Nothing in the entries may be dropped: restate them word for word.

------------------------------------

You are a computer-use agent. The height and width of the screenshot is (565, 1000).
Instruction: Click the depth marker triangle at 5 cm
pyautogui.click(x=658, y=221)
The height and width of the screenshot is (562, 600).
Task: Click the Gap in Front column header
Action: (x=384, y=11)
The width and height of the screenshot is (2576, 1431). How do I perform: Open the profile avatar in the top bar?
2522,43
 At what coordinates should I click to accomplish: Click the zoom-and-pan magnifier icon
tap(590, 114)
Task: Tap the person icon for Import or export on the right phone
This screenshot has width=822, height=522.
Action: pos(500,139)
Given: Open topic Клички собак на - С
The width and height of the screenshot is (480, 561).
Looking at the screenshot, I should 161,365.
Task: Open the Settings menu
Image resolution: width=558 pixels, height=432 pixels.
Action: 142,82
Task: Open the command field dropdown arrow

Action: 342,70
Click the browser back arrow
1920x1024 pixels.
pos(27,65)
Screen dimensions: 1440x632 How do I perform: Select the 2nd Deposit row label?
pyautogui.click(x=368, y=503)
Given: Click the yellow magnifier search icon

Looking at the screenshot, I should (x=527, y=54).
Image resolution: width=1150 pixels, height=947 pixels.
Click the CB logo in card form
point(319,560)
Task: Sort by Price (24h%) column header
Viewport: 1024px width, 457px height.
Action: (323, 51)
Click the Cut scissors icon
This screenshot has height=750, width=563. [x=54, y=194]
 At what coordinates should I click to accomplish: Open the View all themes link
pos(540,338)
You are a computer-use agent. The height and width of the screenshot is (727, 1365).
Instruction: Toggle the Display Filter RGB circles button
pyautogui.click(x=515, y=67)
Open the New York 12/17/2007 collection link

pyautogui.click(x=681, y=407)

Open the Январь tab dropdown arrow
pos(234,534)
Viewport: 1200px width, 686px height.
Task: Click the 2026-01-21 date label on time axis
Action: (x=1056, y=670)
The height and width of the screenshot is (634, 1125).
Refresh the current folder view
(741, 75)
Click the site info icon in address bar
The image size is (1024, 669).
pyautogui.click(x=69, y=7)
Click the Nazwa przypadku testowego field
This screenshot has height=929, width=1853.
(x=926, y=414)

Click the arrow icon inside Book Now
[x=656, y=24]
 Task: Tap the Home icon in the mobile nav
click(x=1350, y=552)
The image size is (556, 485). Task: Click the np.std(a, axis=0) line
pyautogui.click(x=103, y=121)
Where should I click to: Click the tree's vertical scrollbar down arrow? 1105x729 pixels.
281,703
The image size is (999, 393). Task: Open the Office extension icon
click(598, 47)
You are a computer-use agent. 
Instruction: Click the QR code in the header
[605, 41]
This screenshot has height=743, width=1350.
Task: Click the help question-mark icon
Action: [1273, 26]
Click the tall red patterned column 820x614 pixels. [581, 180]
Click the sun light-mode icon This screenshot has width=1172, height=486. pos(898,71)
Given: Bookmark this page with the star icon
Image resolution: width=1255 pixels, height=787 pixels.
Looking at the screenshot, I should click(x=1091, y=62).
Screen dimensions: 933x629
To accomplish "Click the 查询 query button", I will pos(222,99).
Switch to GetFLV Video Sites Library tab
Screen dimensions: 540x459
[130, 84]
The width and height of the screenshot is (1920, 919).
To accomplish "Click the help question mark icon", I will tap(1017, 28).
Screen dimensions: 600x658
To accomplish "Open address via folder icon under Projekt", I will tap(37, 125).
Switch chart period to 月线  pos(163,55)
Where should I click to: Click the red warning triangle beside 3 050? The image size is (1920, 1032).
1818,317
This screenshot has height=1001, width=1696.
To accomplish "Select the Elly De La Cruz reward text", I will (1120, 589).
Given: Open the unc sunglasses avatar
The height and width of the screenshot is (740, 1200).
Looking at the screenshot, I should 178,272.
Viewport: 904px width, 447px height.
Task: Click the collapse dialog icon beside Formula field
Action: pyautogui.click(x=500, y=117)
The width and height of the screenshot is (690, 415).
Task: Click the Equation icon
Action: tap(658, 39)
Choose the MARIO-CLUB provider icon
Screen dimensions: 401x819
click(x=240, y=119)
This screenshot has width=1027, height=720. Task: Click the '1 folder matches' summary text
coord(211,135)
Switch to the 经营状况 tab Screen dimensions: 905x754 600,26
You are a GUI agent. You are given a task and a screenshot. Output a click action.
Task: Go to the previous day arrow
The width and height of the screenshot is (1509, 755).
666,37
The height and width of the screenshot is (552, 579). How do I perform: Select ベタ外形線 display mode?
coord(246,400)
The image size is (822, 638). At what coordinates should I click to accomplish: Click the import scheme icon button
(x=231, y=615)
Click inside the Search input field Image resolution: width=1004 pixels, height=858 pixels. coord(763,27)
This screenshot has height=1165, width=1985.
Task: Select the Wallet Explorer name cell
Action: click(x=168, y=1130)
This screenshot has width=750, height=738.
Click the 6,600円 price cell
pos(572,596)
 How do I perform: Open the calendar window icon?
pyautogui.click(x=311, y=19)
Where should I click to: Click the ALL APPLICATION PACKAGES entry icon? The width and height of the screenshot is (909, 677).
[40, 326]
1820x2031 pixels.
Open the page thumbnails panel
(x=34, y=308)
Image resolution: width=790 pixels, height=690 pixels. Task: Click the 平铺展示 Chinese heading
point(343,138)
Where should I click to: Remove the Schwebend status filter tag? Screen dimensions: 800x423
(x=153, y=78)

------------------------------------

### RESPONSE
You are a computer-use agent. The height and width of the screenshot is (565, 1000).
Instruction: Click the depth marker triangle at 5 cm
pyautogui.click(x=658, y=221)
The height and width of the screenshot is (562, 600).
Task: Click the Gap in Front column header
Action: (x=384, y=11)
The width and height of the screenshot is (2576, 1431). How do I perform: Open the profile avatar in the top bar?
2522,43
 At what coordinates should I click to accomplish: Click the zoom-and-pan magnifier icon
tap(590, 114)
Task: Tap the person icon for Import or export on the right phone
This screenshot has width=822, height=522.
Action: pos(500,139)
Given: Open topic Клички собак на - С
The width and height of the screenshot is (480, 561).
Looking at the screenshot, I should 161,365.
Task: Open the Settings menu
Image resolution: width=558 pixels, height=432 pixels.
Action: 142,82
Task: Open the command field dropdown arrow

Action: 342,70
Click the browser back arrow
1920x1024 pixels.
pos(27,65)
Screen dimensions: 1440x632 How do I perform: Select the 2nd Deposit row label?
pyautogui.click(x=368, y=503)
Given: Click the yellow magnifier search icon

Looking at the screenshot, I should (x=527, y=54).
Image resolution: width=1150 pixels, height=947 pixels.
Click the CB logo in card form
point(319,560)
Task: Sort by Price (24h%) column header
Viewport: 1024px width, 457px height.
Action: (323, 51)
Click the Cut scissors icon
This screenshot has height=750, width=563. [x=54, y=194]
 At what coordinates should I click to accomplish: Open the View all themes link
pos(540,338)
You are a computer-use agent. The height and width of the screenshot is (727, 1365).
Instruction: Toggle the Display Filter RGB circles button
pyautogui.click(x=515, y=67)
Open the New York 12/17/2007 collection link

pyautogui.click(x=681, y=407)

Open the Январь tab dropdown arrow
pos(234,534)
Viewport: 1200px width, 686px height.
Task: Click the 2026-01-21 date label on time axis
Action: (x=1056, y=670)
The height and width of the screenshot is (634, 1125).
Refresh the current folder view
(741, 75)
Click the site info icon in address bar
The image size is (1024, 669).
pyautogui.click(x=69, y=7)
Click the Nazwa przypadku testowego field
This screenshot has height=929, width=1853.
(x=926, y=414)

Click the arrow icon inside Book Now
[x=656, y=24]
 Task: Tap the Home icon in the mobile nav
click(x=1350, y=552)
The image size is (556, 485). Task: Click the np.std(a, axis=0) line
pyautogui.click(x=103, y=121)
Where should I click to: Click the tree's vertical scrollbar down arrow? 1105x729 pixels.
281,703
The image size is (999, 393). Task: Open the Office extension icon
click(598, 47)
You are a computer-use agent. 
Instruction: Click the QR code in the header
[605, 41]
This screenshot has height=743, width=1350.
Task: Click the help question-mark icon
Action: [1273, 26]
Click the tall red patterned column 820x614 pixels. [581, 180]
Click the sun light-mode icon This screenshot has width=1172, height=486. pos(898,71)
Given: Bookmark this page with the star icon
Image resolution: width=1255 pixels, height=787 pixels.
Looking at the screenshot, I should click(x=1091, y=62).
Screen dimensions: 933x629
To accomplish "Click the 查询 query button", I will pos(222,99).
Switch to GetFLV Video Sites Library tab
Screen dimensions: 540x459
[130, 84]
The width and height of the screenshot is (1920, 919).
To accomplish "Click the help question mark icon", I will tap(1017, 28).
Screen dimensions: 600x658
To accomplish "Open address via folder icon under Projekt", I will tap(37, 125).
Switch chart period to 月线  pos(163,55)
Where should I click to: Click the red warning triangle beside 3 050? The image size is (1920, 1032).
1818,317
This screenshot has height=1001, width=1696.
To accomplish "Select the Elly De La Cruz reward text", I will (1120, 589).
Given: Open the unc sunglasses avatar
The height and width of the screenshot is (740, 1200).
Looking at the screenshot, I should 178,272.
Viewport: 904px width, 447px height.
Task: Click the collapse dialog icon beside Formula field
Action: pyautogui.click(x=500, y=117)
The width and height of the screenshot is (690, 415).
Task: Click the Equation icon
Action: tap(658, 39)
Choose the MARIO-CLUB provider icon
Screen dimensions: 401x819
click(x=240, y=119)
This screenshot has width=1027, height=720. Task: Click the '1 folder matches' summary text
coord(211,135)
Switch to the 经营状况 tab Screen dimensions: 905x754 600,26
You are a GUI agent. You are given a task and a screenshot. Output a click action.
Task: Go to the previous day arrow
The width and height of the screenshot is (1509, 755).
666,37
The height and width of the screenshot is (552, 579). How do I perform: Select ベタ外形線 display mode?
coord(246,400)
The image size is (822, 638). At what coordinates should I click to accomplish: Click the import scheme icon button
(x=231, y=615)
Click inside the Search input field Image resolution: width=1004 pixels, height=858 pixels. coord(763,27)
This screenshot has height=1165, width=1985.
Task: Select the Wallet Explorer name cell
Action: click(x=168, y=1130)
This screenshot has width=750, height=738.
Click the 6,600円 price cell
pos(572,596)
 How do I perform: Open the calendar window icon?
pyautogui.click(x=311, y=19)
Where should I click to: Click the ALL APPLICATION PACKAGES entry icon? The width and height of the screenshot is (909, 677).
[40, 326]
1820x2031 pixels.
Open the page thumbnails panel
(x=34, y=308)
Image resolution: width=790 pixels, height=690 pixels. Task: Click the 平铺展示 Chinese heading
point(343,138)
Where should I click to: Remove the Schwebend status filter tag? Screen dimensions: 800x423
(x=153, y=78)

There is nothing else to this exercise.